Task directions:
Find the lines of the records in which the word "agent" appears and report how many there are, as a number alone.

Records supplied:
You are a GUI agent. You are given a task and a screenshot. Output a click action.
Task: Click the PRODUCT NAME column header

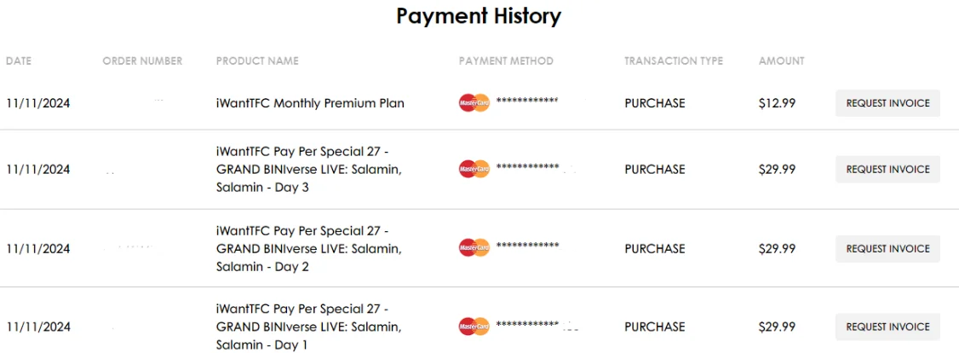(x=257, y=61)
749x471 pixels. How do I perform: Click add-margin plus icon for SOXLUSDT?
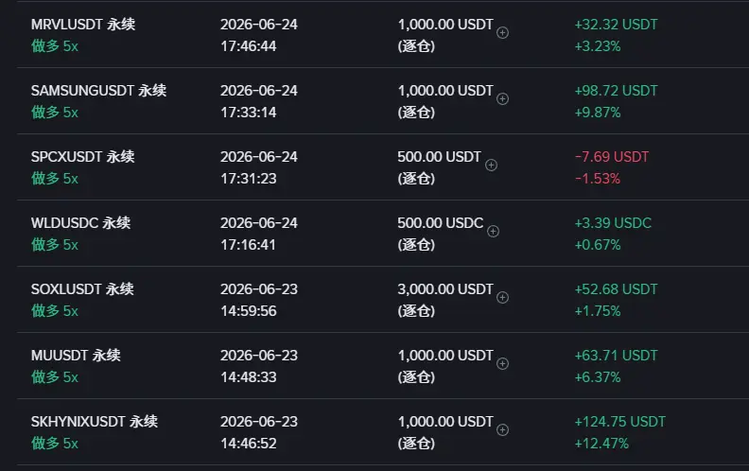coord(502,298)
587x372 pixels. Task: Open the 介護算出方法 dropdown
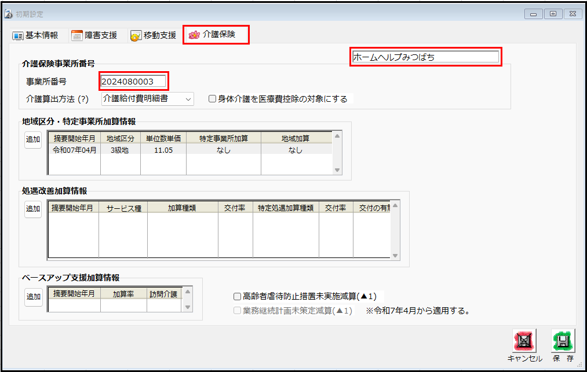(x=148, y=99)
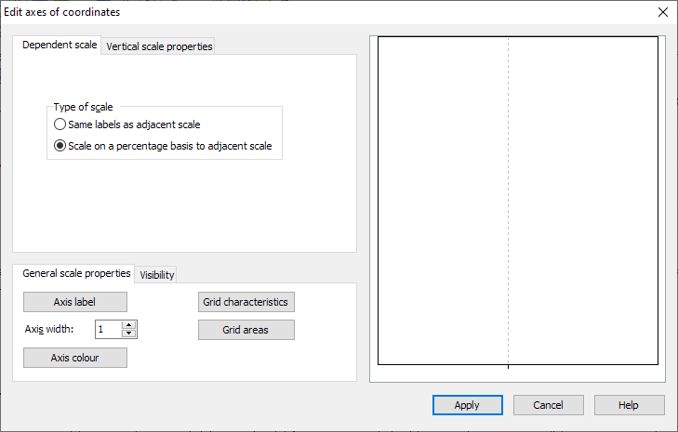This screenshot has height=432, width=678.
Task: Click the dialog title bar text
Action: pyautogui.click(x=62, y=13)
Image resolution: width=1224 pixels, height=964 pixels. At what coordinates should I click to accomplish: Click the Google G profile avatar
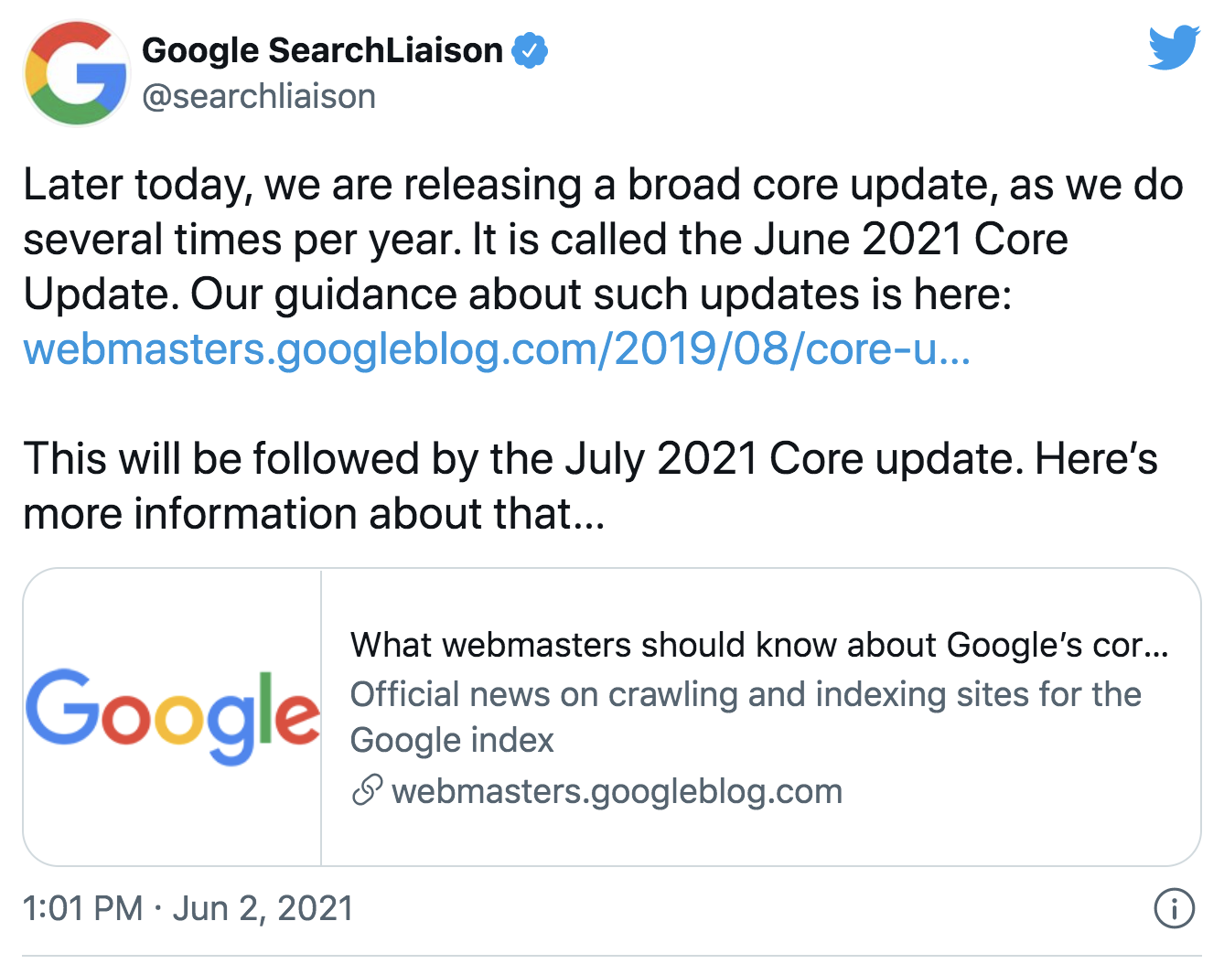(x=77, y=73)
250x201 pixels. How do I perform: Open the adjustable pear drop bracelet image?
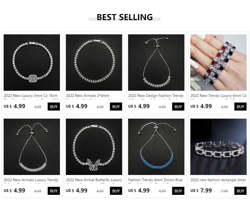(x=156, y=62)
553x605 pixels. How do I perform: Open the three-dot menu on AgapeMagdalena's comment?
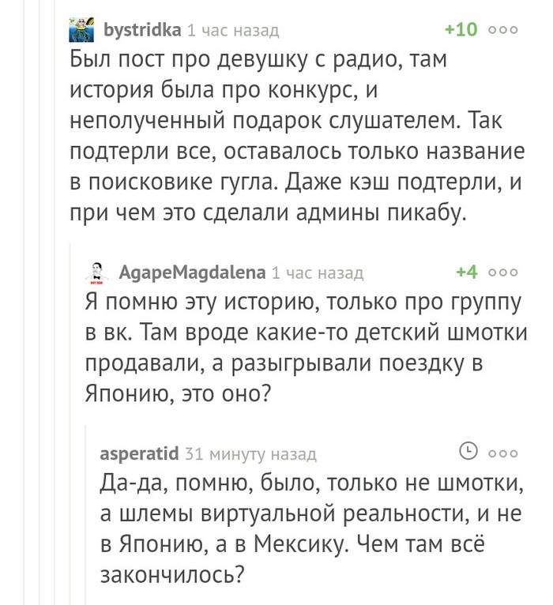click(503, 273)
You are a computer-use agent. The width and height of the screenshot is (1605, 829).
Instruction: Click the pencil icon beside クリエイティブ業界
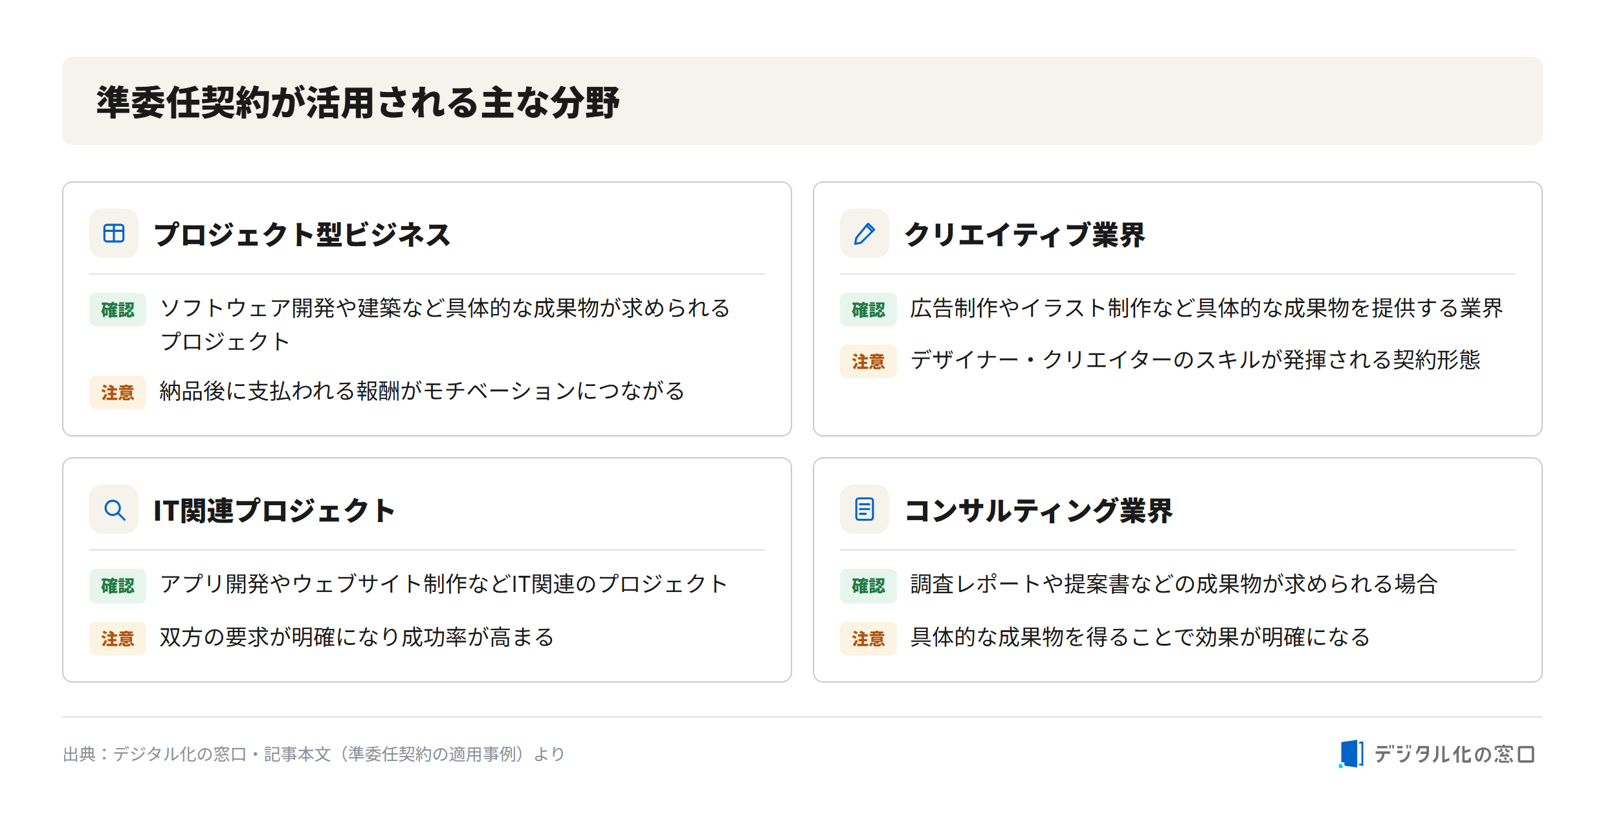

Answer area:
2